Learning Stability: Reflections on Physical Constraints in Dexterous Manipulation

1 minute read

Published:

Over the past few months, I’ve been exploring how physical constraints—like force closure and contact stability—can be introduced directly into the learning process for in-hand manipulation. While most recent progress in dexterous robotic skills has focused on end-to-end reinforcement learning using vision or tactile images, I found myself wondering: what if we teach policies to care about physical grasp stability?

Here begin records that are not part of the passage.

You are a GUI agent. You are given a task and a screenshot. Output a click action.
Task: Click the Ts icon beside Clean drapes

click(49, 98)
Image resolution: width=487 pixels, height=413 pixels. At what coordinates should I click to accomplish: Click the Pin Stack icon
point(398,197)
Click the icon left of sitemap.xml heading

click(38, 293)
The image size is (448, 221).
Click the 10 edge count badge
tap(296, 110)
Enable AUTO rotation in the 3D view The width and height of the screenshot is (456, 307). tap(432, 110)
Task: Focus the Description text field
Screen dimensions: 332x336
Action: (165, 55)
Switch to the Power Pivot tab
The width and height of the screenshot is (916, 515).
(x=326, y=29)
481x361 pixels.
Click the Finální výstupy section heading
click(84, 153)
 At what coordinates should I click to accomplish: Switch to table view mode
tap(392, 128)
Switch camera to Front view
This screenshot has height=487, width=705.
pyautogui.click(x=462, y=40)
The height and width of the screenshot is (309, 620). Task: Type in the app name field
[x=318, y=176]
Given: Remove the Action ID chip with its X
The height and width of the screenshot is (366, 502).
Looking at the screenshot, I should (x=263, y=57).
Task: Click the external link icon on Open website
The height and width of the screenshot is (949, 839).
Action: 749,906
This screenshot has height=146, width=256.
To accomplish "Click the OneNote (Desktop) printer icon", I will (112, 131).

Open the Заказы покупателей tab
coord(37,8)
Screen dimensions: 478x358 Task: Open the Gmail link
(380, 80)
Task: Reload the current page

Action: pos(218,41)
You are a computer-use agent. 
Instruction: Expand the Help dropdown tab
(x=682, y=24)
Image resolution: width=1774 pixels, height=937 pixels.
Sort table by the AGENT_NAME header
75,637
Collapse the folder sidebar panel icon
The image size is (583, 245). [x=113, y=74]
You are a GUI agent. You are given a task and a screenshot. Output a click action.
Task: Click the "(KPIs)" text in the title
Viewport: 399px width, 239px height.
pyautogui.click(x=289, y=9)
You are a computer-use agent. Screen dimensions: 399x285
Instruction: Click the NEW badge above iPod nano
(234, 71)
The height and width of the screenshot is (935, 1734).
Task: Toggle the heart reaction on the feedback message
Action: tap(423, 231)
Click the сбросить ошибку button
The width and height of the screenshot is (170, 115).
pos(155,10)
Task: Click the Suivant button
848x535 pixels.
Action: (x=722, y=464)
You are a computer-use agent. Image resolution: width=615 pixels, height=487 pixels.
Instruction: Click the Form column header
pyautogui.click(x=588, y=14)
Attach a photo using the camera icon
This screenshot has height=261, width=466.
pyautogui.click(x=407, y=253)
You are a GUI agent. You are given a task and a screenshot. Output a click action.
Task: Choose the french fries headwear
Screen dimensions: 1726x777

Stability isn’t just a side effect

Most in-hand policies today can spin a cube, but they don’t really hold it. Often, the object is precariously balanced on a fingertip or nudged by the palm, barely resisting even small external disturbances. In contrast, when humans manipulate objects, we instinctively adjust our grasp in response to micro-contact cues—especially force and torque at our fingertips.

That idea became the starting point of this workshop paper. Instead of treating grasp stability as a side effect of task success, we made it part of the objective: using force-torque sensing and force-closure-based rewards, we trained a policy that explicitly seeks to maintain a physically stable grasp during in-hand manipulation.

What we learned

It turns out, adding physical constraints had some interesting effects:

  • Faster convergence: The policy trained with grasp stability rewards reached functional behavior in far fewer steps.
  • Smoother behavior: The hand didn’t just spin the cube—it cradled it, adjusted to shifting forces, and moved more like a hand, not a claw.
  • Trade-offs emerged: Stability and dexterity aren’t always aligned. By rewarding force closure, the policy occasionally sacrificed rotational speed to keep its grip secure.

Looking ahead

This is still early-stage work—just a workshop paper—but the idea of integrating physically meaningful objectives into RL for manipulation feels promising. In future work, I’m curious to see how these strategies scale with more complex objects, external perturbations, and real-world sim-to-real deployment.

Maybe one day, we’ll build not just policies that solve tasks, but hands that understand what it means to hold on.